Although it is common practice for parties to commence construction works whilst the contract terms are still being negotiated, this presents significant risks, for both contractors and subcontractors. The recent decision of the Supreme Court of New South Wales in Boss Constructions (NSW) Pty Ltd v Rohrig (NSW) Pty Ltd [2019] NSWSC 374 reinforces the importance of having a binding contract in place prior to commencing any works.
It is important that a valid and binding contract be in place prior to the parties commencing any works, failing which:
- there is uncertainty as to the rights and obligations of each party;
- there is a heightened risk of a dispute arising between the parties;
- the parties may be prevented from being able to make claims in contract; and
- contractors / subcontractors may be prevented from utilising the security of payment legislation.
At a minimum, works (even on a preliminary or Letter of Intent basis) should not be commenced an agreement is signed which addresses the agreed scope, duration of the arrangement and maximum cost.
Rohrig (NSW) Pty Ltd (Rohrig) was the design and construction contractor in respect of a performing arts centre at Penrith Anglican College in Orchard Hills, NSW. Boss Constructions Pty Ltd (Boss) undertook fabrication and supply of structural steel to Rohrig.
Over a period five months after acceptance of Boss’ tender, the parties negotiated the proposed terms of the contract, without executing a contract or indicating their acceptance of any of the various versions of terms which passed between them.
Notwithstanding that there was no executed contract, Boss supplied steel and submitted several payment claims to Rohrig. Some of these claims were paid.
Adjudication
Boss issued a payment claim pursuant to the Building and Construction Industry Security of Payment Act 1999 (NSW) (Act) for materials, acceleration costs and for extra steel tonnage. In response, Rohrig provided a payment schedule, scheduling $Nil to be paid to Boss. Boss made an adjudication application under the Act and was awarded a portion of the amount claimed, the adjudicator having found that the terms governing the relationship was a “Small Works Package” document issued by Boss.
Prior to the adjudication determination, Rohrig purported to terminate the contract.
Court Proceedings
Boss then commenced proceeding in the Supreme Court of New South Wales to recover the outstanding monies for works carried out and a termination fee of $200,000. Rohrig counterclaimed for breach of contract and claimed liquidated damages for Boss’ delay and loss of bargain damages in respect of the cost of engaging a third party to complete the contract. Each of Boss’ and Rohrig’s claims were made pursuant to different versions of the many contractual documents exchanged (yet unsigned) between the parties.
The Court determined that there was no contract between the parties at any point, that neither party had accepted any amendments or contractual document proffered by the other, and that neither party had acted as if there was a contract in place.

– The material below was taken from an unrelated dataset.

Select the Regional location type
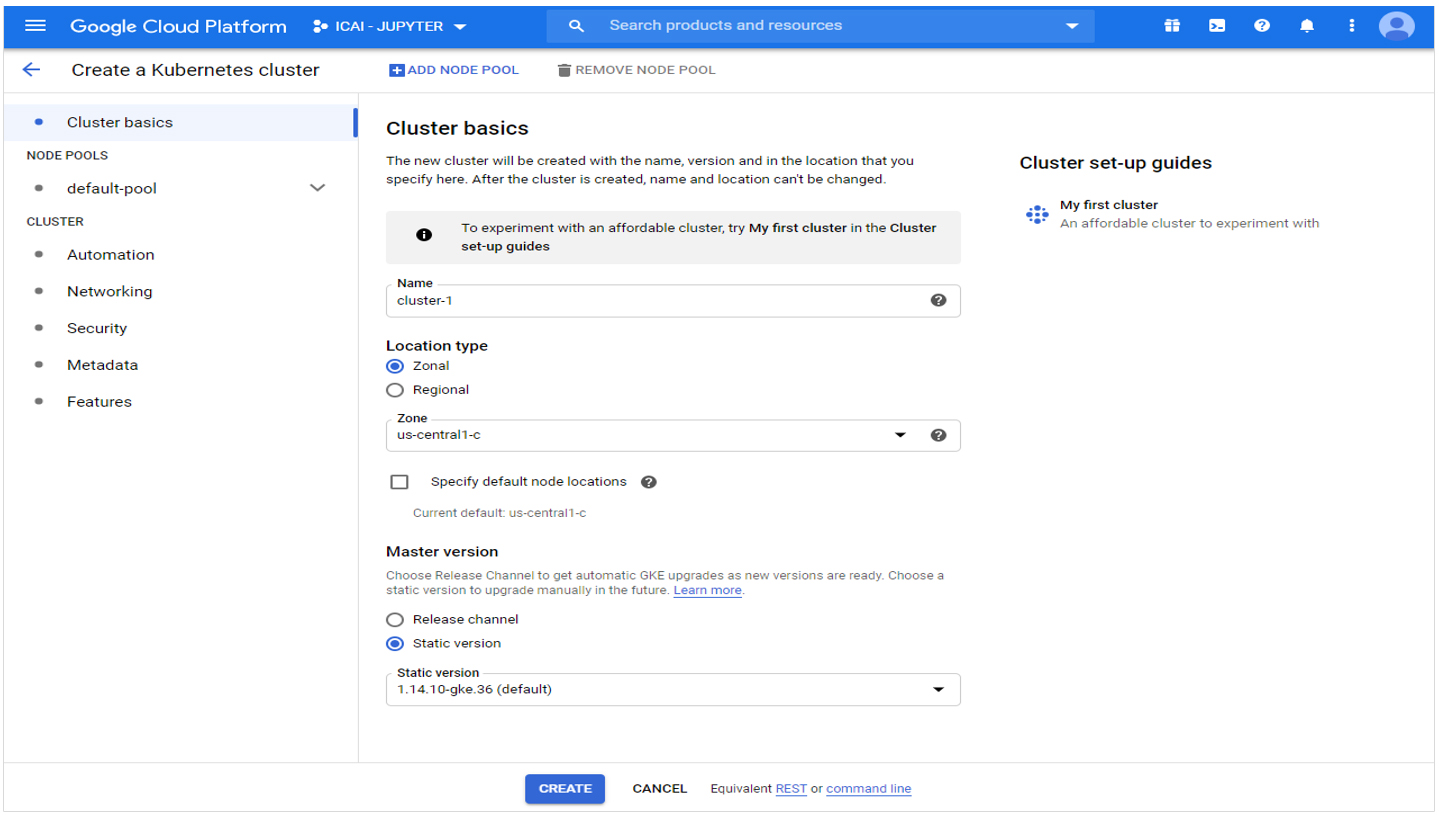Screen dimensions: 1439x815 (395, 390)
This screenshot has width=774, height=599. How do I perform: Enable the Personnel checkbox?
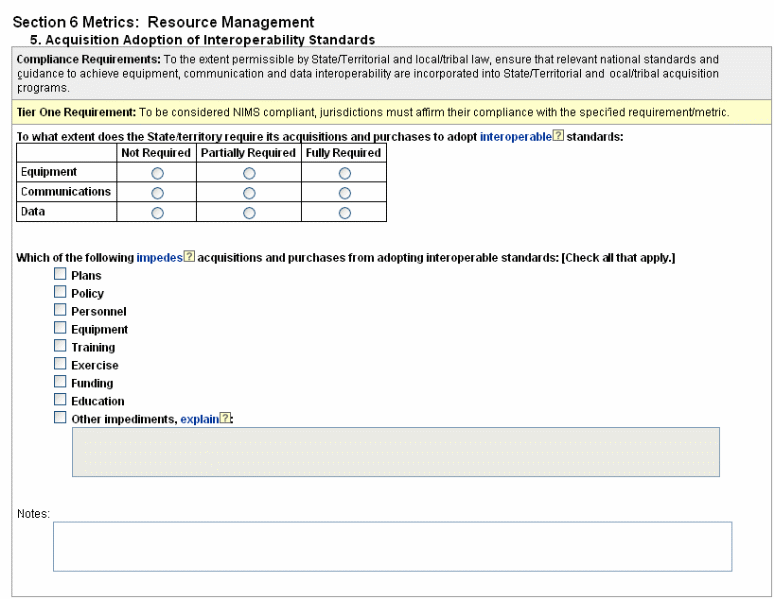[60, 311]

As such, both parties’ claims were dismissed. Whilst both parties had alternative claims available to them, those claims were not prosecuted and therefore could not be considered by the Court.
This decision serves as a timely reminder of the importance of having a valid and binding contract in existence prior to commencing any works. Whilst negotiations may lead to a binding contract at some point in the future, that will not always be the case. The absence of a contract between the parties will likely lead to a dispute in relation to issues such as payment and variations which can be avoided by having contractual terms in place that govern those issues.
Whereas there is an exception to a construction contract having to be in writing,[i] at the very least there ought to be evidence of an offer, acceptance of that offer, and the passing of consideration (often monetary consideration) from one party to the other. Given the nature of construction projects, it is preferable for a contract to be wholly recorded in writing and properly executed to provide certainty to both parties as to the terms that govern the relationship between them. Whilst not ideal (nor without its own risks, particularly if agreed scope, term or value are exceeded) a properly drafted letter of intent (itself a contract) can provide some certainty where early works prior to conclusion of a complete contract, cannot be avoided.
[i] There are exceptions to this rule, for example in the Queensland Building and Construction Commission Act, s 67G, which applies to contracts for “building works”.